UBS analyst Steven Strycula believes Hershey's competitors can steal market share
Chocolate king Hershey Co (NYSE:HSY) was downgraded to "sell" from "neutral" by UBS analyst Steven Strycula, who also dropped his price target to $90 from $106. Citing an internal report, Strycula says consumers have been buying chocolate less frequently and have shifted to healthier snacks. Strycula also noted the big year-to-date rise in cocoa prices, which could hurt Hershey's gross margin estimates for the second half of 2018 and into 2019. He believes rivals like Mars, Nutella parent Ferrero, and Oreo maker Mondelez (MDLZ) could all steal market share.

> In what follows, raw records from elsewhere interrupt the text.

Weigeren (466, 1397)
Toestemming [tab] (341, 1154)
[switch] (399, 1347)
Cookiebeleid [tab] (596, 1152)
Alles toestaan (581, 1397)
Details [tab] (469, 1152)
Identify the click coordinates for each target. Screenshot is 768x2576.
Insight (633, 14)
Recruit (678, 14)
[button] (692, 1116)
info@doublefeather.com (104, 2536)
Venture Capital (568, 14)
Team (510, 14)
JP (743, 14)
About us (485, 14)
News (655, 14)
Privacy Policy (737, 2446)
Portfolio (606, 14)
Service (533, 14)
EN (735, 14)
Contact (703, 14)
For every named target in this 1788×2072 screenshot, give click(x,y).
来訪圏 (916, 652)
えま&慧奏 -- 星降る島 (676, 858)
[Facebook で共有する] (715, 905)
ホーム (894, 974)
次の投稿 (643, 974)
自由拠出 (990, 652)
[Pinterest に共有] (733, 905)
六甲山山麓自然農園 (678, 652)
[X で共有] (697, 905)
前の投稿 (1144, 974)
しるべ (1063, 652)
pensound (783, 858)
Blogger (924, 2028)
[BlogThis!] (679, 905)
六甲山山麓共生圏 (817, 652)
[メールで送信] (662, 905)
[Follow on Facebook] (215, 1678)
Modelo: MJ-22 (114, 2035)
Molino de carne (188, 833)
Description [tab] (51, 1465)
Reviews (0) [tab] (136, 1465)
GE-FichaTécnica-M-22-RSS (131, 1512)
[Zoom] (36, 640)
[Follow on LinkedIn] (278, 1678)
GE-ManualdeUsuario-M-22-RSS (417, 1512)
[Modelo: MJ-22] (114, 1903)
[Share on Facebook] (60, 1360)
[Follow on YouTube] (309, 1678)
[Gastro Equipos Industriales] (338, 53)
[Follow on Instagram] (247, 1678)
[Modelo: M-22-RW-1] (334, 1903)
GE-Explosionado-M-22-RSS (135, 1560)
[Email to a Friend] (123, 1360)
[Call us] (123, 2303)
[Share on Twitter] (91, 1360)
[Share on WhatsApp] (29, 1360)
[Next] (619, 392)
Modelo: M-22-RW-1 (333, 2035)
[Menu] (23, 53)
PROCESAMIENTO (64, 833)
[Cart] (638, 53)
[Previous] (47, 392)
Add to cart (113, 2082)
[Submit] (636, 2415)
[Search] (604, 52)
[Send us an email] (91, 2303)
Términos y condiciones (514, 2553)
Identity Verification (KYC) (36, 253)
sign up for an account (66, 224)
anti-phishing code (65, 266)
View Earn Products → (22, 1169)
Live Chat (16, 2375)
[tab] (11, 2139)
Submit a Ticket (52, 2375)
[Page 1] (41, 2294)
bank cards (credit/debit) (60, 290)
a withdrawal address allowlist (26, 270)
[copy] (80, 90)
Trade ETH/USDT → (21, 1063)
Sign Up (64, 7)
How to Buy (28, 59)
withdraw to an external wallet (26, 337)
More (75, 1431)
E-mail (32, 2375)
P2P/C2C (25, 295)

HSY was last seen trading down 1.9% in pre-market action. It's already been a rough year for HSY stock, with the shares falling 12.5% year-to-date to close last night at $99.36. Most of these losses came from an early February bear gap, after the company reported lower-than-expected fourth-quarter earnings. While the security recently bounced from the $95-$96 area that also acted as strong support back in late 2016, its 50-day moving average has kept a tight lid on the shares in recent sessions.

There are 13 brokerage firms in total tracking the equity, and just three have anything better than a "hold" or "sell" rating. However, HSY's average 12-month price target stands up at $108.06, a nearly 9% premium to current levels and just below the levels seen right before that February bear gap. There appears to be a chance for more price-target cuts to come through if the shares continue to struggle.
Also, short interest has been picking up since bottoming in July, including a 13.9% rise in the last two reporting periods. But short interest still represents just 2.6% of Hershey's total float, suggesting there's room for more bears to pile on, which would act as yet another headwind for the stock.